ARTICLE | doi:10.20944/preprints202108.0497.v1
Subject: Biology, Plant Sciences Keywords: leaf water content; hyperspectral spectroscopy; leaf water potential; drought; diurnal cycle; plant water status; relative water content; equivalent water thickness; Dracaena marginate; water stress; leaf water variation
Online: 25 August 2021 (15:00:37 CEST)
Water plays a crucial role in maintaining plant functionality and drives many ecophysiological processes. The distribution of water resources is in a continuous change due to global warming affecting the productivity of ecosystems around the globe, but there is a lack of non-destructive methods capable of continuous monitoring of plant and leaf water content that would help us in understanding the consequences of the redistribution of water.
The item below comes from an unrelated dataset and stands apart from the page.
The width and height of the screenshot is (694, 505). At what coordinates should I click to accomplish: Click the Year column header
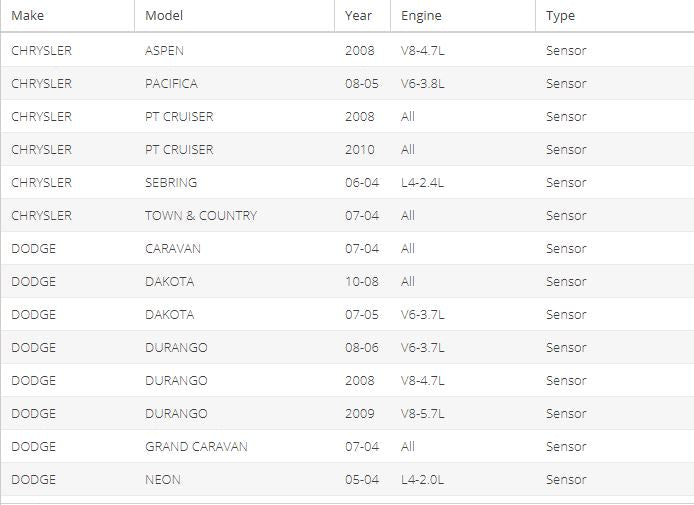(362, 15)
We studied the utilization of novel small hyperspectral sensors in the 1350-2450 nm spectral range in non-destructive estimation of leaf water content in laboratory and field conditions. We found that the sensors captured up to 96% of the variation in equivalent water thickness (EWT, g/m2) and up to 90% of the variation in relative water content (RWC). These laboratory findings were supported by field measurements, where repeated leaf spectra measurements were in good agreement (R2=0.79) with a time-lagged change of tree xylem diameter. Further tests were done with an indoor plant (Dracaena marginate Lem.) by continuously measuring leaf spectra while drought conditions developed, which revealed detailed diurnal dynamics of leaf water content. We conclude that close-range hyperspectral spectroscopy can provide a novel tool for continuous measurement of leaf water content at the single leaf level and help us to better understand plant responses to varying environmental conditions.